PART 3: Manage the incident
The board is created and we can get right to work.
Shift priority to where it is needed
Assign / reassign the right engineer to the right task
Get a clear status of the incident
PART 4: After the storm
A lesson should be learned
Most critical incidents require a lesson learning process so we can improve. To assist this phase we can get a clear timeline based on the board log. So this simplifies the timeline discovery process, we know exactly what has been done, when and who did it.
The ripple effect – Follow up on items
Many times once the main event is over, we all just want to continue with the less urgent problems when the sun is out. This is a natural response when you get yanked into a crisis situation. Facilitating this need, open items will remain open after the incident is resolved. This keeps us on top of the lesser issues and assures the ripple effect ends well for all involved.
Conclusions and what you take from this
Once the system was online, there was no need to convince people to use it, it was just so clear how much value this brings to everyone using it. Within weeks from the launch and after the first inciendet, the “buy-in” from the organization was impressive. The system is now used by all production facing teams, SRE, R&D and more.

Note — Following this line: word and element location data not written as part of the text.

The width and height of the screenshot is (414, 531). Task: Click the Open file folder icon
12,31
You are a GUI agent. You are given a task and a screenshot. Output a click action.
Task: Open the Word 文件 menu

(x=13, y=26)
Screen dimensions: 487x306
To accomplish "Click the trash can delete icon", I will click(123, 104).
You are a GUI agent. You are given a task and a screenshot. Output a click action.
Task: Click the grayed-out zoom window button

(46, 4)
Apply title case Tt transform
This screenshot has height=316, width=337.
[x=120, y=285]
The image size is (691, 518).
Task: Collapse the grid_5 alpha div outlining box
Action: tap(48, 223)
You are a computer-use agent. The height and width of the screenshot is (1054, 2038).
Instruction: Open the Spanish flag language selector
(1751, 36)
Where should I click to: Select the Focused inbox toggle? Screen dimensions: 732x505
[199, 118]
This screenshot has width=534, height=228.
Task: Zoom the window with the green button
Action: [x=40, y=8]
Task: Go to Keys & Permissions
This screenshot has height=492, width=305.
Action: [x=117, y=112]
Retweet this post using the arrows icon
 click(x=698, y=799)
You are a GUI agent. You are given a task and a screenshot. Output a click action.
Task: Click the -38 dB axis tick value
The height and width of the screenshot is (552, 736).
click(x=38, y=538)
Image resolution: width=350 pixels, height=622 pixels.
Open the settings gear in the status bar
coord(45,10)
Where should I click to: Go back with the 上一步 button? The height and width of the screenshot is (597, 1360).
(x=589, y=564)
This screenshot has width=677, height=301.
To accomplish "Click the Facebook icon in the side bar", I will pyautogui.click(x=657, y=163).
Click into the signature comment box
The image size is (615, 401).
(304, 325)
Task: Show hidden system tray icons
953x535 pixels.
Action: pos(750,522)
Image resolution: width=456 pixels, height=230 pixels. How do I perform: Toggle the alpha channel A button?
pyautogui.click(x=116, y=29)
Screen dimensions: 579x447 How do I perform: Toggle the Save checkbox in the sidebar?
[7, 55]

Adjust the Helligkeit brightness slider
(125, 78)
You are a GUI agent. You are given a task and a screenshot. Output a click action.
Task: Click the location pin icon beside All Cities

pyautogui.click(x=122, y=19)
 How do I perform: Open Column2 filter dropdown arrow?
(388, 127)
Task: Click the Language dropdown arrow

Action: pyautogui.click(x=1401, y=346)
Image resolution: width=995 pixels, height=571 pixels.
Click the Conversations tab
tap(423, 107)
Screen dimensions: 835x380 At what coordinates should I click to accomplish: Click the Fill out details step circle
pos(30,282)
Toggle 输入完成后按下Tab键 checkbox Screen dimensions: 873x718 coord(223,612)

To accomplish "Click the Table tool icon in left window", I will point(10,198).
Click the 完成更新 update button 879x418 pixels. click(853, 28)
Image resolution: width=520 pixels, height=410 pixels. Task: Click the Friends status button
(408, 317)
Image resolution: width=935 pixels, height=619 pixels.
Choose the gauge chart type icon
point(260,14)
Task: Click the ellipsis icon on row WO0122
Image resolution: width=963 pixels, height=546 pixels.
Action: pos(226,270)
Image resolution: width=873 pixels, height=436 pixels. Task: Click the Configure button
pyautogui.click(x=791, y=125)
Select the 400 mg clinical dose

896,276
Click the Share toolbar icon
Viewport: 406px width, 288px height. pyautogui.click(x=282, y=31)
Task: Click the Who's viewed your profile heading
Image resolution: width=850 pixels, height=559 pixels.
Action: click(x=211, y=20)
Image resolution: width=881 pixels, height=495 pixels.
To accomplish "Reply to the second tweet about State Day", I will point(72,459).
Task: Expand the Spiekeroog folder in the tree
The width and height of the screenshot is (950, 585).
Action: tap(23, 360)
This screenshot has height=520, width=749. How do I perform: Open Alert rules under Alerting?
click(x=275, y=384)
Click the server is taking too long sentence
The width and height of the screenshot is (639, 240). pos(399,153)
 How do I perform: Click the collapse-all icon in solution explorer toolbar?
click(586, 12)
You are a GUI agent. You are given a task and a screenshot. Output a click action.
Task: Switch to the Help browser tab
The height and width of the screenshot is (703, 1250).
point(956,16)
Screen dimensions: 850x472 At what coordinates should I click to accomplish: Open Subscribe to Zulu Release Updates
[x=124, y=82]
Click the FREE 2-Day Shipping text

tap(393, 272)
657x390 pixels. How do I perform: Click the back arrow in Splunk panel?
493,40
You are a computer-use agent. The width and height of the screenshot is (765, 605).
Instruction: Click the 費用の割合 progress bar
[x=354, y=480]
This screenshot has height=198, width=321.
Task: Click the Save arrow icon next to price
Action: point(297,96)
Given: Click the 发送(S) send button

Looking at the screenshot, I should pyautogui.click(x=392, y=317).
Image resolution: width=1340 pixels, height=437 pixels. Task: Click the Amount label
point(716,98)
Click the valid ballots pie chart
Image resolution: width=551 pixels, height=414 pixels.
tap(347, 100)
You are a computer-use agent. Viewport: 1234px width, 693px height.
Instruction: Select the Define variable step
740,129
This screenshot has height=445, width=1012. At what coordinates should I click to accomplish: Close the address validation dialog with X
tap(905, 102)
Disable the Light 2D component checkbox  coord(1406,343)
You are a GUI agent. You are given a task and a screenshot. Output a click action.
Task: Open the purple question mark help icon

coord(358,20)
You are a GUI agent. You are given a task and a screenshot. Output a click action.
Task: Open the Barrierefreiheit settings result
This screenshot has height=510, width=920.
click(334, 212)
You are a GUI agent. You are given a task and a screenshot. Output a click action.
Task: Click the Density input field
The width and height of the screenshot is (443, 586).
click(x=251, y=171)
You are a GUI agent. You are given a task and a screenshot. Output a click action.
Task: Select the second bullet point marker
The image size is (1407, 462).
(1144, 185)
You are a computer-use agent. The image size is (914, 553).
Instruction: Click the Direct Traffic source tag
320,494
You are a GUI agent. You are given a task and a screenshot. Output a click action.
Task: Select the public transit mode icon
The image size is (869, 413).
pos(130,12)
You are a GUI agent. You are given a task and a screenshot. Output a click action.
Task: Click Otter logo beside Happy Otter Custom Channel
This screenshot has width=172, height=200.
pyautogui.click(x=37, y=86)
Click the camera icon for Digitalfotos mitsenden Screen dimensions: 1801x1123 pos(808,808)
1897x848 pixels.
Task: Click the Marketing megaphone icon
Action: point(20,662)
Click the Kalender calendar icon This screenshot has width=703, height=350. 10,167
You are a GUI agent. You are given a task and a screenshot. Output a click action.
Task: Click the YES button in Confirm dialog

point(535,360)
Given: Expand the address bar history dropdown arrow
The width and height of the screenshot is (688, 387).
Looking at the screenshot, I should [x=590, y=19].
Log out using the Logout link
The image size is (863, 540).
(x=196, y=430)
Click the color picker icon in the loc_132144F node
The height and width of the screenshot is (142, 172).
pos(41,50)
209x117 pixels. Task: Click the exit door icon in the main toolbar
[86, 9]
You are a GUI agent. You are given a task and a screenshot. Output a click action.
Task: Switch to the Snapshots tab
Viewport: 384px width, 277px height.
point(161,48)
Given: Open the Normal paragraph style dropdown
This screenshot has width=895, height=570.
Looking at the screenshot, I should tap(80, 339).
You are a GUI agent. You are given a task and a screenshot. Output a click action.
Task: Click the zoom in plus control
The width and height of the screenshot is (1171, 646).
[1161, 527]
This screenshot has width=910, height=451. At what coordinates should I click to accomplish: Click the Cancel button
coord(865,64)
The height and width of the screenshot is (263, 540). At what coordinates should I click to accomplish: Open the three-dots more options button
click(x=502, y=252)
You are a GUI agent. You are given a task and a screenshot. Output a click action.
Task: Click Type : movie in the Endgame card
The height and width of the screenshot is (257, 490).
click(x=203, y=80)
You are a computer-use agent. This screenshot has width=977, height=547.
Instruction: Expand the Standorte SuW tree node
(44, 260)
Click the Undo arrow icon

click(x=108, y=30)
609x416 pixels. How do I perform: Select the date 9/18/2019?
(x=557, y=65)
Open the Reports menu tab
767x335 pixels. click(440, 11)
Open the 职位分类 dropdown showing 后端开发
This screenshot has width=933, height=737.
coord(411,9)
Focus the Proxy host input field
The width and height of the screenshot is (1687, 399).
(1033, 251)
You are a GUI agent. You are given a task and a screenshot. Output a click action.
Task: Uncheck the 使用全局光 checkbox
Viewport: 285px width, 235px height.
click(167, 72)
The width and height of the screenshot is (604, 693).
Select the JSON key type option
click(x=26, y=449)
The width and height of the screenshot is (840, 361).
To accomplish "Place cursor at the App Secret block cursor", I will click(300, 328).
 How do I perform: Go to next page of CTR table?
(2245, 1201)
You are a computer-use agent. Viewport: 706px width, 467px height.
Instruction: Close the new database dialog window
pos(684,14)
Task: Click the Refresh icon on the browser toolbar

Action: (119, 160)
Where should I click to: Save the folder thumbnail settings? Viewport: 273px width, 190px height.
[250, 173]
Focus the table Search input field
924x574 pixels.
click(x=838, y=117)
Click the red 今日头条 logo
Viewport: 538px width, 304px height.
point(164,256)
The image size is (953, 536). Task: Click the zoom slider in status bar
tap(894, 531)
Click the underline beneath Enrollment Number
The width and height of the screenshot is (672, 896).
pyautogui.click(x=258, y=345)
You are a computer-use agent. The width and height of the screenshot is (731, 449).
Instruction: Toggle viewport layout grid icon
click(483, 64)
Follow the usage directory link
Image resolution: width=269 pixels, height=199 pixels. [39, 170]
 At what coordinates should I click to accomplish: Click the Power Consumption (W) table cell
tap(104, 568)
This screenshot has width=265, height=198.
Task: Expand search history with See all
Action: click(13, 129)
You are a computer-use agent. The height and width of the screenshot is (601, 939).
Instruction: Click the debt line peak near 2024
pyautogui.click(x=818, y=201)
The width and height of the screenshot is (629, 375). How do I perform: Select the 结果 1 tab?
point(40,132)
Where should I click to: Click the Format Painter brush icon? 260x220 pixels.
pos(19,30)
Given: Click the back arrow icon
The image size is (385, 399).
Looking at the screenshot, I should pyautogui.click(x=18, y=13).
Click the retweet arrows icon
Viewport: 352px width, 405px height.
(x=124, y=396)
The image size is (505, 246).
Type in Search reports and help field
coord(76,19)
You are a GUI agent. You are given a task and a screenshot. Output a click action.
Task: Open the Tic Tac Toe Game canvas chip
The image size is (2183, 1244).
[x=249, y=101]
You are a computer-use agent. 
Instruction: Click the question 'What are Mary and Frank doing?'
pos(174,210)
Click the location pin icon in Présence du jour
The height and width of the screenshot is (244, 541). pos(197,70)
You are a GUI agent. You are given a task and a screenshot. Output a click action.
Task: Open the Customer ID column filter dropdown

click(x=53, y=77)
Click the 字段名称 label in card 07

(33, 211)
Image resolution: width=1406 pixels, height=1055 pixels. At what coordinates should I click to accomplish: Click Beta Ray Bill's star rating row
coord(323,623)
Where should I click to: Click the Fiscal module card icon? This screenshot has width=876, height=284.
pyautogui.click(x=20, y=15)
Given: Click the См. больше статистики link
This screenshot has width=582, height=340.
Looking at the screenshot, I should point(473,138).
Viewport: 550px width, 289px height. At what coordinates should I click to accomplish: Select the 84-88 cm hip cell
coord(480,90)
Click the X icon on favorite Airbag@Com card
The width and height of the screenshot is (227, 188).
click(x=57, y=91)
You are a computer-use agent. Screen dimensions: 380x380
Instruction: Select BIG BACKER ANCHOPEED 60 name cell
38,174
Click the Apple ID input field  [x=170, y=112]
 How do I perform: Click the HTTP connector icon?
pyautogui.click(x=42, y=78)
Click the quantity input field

Automation in SRE is the only path. There is no other way to manage the levels of tasks and the need to perform tasks on vast amounts of servers (or instances) if you do not have automation. This is the same for incident management.
Reliability when breached is always a chaotic event. On or off the cloud you always need to find a way to bring order when multiple services or servers fail and fall out of production. You need a way to bring in more SRE resources to fix the problem. The ability to multitask the team members on the different tasks within a high pressure situation is a huge win. The War room automation was our way of pulling it off.
Improving communications is always a good practice, when it helps reduce incident timelines that’s even better.